• [Perintah 1]:
Ketik ulang bagian teks tentang teori belajar, mulai dari "Teori pengembangan klasik" dan terus sampai "pembelajaran .".

• [Teks yang Diberikan]:

__________

Teori pengembangan klasik ini sangat
membantu untuk mamahami beberapa aspek pembelajaran dengan lebih baik dan juga
membantu memahami kecemasan dan ketakutan pada murid dalam proses belajar dan
pembelajaran .
3. Gestalt
Gestalt adalah
sebuah teori yang menjelaskan proses persepsi melalui
pengorganisasian komponen-komponen sensasi yang
memiliki hubungan, pola, ataupun kemiripan menjadi kesatuan.
Akhmad
Sudrajat (Tersedia pada : http://belajarpsikologi.com/teori-belajar-gestalt/,
16 Maret 2011) menguraikan beberapa Aplikasi teori Gestalt dalam proses pembelajaran antara
lain :
a. Pengalaman
tilikan (insight); bahwa tilikan memegang peranan yang penting dalam perilaku.
Dalam proses pembelajaran, hendaknya peserta didik memiliki kemampuan tilikan
yaitu kemampuan mengenal keterkaitan unsur-unsur dalam suatu obyek atau
peristiwa.
b. Pembelajaran
yang bermakna (meaningful learning);
kebermaknaan unsur-unsur yang terkait akan menunjang pembentukan tilikan dalam
proses pembelajaran. Makin jelas makna hubungan suatu unsur akan makin efektif
sesuatu yang dipelajari. Hal ini sangat penting dalam kegiatan pemecahan
masalah, khususnya dalam identifikasi masalah dan pengembangan alternatif
pemecahannya. Hal-hal yang dipelajari peserta didik hendaknya memiliki makna
yang jelas dan logis dengan proses kehidupannya.
c. Perilaku bertujuan (pusposive behavior); bahwa
perilaku terarah pada tujuan. Perilaku bukan hanya terjadi akibat hubungan
stimulus-respons, tetapi ada keterkaitannya dengan dengan tujuan yang ingin
dicapai. Proses pembelajaran akan berjalan efektif jika peserta didik mengenal
tujuan yang ingin dicapainya. Oleh karena itu, guru hendaknya menyadari tujuan
sebagai arah aktivitas pengajaran dan membantu peserta didik dalam memahami
tujuannya.
d. Prinsip ruang hidup (life space); bahwa perilaku individu memiliki keterkaitan dengan
lingkungan dimana ia berada. Oleh karena itu, materi yang diajarkan hendaknya
memiliki keterkaitan dengan situasi dan kondisi lingkungan kehidupan peserta
didik.

__________

• [Perintah 2]:
Masukkan baris-baris catatan ke dalam daftar JSON berisi string, satu string untuk setiap baris, mulai dari baris yang memuat "Return the (X, Y)" dan terus sampai akhir catatan. Lewati baris kosong.

Catatan tersimpan

__________

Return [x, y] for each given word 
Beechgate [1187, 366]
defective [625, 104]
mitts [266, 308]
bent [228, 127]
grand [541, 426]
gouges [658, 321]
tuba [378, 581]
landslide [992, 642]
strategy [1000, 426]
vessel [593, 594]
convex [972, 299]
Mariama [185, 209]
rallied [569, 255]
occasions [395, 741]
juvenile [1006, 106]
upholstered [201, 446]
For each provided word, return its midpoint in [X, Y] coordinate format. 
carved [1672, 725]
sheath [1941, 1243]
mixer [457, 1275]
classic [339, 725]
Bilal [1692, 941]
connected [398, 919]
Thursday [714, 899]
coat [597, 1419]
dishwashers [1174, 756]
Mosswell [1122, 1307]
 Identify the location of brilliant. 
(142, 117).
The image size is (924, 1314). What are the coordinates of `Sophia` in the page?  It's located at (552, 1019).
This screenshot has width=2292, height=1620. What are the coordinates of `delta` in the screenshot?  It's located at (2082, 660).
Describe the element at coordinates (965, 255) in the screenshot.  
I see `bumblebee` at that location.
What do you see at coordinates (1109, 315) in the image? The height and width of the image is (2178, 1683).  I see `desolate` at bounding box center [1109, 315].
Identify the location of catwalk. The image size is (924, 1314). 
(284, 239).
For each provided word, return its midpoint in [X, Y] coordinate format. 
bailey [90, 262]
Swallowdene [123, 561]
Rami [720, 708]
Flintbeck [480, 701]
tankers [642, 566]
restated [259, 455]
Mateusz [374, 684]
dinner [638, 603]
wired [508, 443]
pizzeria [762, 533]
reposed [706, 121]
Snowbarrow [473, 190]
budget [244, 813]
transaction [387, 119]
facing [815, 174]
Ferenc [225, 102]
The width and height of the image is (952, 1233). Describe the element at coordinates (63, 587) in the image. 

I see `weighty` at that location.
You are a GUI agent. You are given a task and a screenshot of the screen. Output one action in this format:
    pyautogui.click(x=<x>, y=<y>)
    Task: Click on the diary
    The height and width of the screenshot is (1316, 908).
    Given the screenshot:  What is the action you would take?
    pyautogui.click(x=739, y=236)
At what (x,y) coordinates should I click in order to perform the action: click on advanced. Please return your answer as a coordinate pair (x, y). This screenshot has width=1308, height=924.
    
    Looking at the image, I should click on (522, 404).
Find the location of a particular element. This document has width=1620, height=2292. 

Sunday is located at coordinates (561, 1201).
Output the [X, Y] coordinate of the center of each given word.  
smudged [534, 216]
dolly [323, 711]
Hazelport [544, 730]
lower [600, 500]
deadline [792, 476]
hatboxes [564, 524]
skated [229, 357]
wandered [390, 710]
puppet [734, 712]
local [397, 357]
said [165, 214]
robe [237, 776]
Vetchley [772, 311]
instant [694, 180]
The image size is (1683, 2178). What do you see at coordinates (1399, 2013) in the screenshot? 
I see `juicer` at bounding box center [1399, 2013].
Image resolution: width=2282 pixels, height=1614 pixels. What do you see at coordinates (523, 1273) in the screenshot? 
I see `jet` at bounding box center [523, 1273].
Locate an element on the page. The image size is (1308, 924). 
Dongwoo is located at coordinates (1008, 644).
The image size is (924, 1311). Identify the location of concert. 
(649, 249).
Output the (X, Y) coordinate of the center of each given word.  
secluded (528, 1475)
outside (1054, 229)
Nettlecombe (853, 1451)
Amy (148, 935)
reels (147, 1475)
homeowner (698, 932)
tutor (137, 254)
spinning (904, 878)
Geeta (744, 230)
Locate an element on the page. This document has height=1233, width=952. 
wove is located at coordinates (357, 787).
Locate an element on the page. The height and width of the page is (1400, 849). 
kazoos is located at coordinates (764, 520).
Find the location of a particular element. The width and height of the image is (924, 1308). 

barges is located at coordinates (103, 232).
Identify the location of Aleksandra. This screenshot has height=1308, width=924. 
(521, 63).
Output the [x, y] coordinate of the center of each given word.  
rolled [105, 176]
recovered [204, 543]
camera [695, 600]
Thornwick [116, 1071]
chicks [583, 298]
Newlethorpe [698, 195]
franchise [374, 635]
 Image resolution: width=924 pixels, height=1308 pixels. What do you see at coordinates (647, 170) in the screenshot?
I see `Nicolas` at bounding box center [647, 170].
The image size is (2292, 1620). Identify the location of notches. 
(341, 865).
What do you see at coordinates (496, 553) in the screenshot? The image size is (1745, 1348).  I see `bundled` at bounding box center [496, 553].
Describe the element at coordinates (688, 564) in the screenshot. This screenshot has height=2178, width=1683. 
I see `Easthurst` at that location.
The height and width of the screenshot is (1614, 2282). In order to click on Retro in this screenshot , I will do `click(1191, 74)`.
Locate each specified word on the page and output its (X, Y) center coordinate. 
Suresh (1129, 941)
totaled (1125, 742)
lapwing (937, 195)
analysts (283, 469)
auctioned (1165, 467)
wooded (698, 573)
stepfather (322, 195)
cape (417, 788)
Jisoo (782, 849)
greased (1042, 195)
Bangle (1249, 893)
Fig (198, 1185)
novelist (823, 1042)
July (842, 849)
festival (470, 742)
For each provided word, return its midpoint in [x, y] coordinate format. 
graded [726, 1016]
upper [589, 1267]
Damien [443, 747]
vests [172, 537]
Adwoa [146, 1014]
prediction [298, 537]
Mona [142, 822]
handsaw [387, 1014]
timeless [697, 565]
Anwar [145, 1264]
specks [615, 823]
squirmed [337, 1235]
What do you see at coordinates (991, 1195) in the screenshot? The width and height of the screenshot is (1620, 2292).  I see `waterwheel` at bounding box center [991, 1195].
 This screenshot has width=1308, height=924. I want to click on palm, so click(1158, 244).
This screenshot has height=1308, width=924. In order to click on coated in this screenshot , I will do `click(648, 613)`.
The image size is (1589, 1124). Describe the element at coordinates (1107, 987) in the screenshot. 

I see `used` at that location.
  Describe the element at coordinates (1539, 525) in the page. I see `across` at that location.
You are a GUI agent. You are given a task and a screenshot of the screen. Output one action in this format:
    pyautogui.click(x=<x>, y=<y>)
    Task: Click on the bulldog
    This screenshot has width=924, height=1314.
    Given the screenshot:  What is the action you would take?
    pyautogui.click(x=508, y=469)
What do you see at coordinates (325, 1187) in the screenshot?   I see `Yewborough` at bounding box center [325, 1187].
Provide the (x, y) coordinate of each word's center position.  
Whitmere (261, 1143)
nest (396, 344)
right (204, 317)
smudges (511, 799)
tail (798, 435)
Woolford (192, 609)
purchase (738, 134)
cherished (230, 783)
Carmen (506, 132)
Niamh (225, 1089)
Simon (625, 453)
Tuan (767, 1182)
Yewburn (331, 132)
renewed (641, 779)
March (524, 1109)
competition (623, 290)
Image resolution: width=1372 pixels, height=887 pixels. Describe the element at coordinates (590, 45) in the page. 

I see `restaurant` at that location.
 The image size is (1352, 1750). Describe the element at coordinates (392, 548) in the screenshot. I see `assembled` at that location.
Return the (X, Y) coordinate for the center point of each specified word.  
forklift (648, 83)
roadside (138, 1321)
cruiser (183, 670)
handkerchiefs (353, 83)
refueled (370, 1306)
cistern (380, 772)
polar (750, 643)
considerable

__________

• [Penyelesaian Soal 1]:
Teori pengembangan klasik ini sangat
membantu untuk mamahami beberapa aspek pembelajaran dengan lebih baik dan juga
membantu memahami kecemasan dan ketakutan pada murid dalam proses belajar dan
pembelajaran .

• [Penyelesaian Soal 2]:
[
  "Return the (X, Y) coordinate for the center point of each specified word.  ",
  "forklift (648, 83)",
  "roadside (138, 1321)",
  "cruiser (183, 670)",
  "handkerchiefs (353, 83)",
  "refueled (370, 1306)",
  "cistern (380, 772)",
  "polar (750, 643)",
  "considerable"
]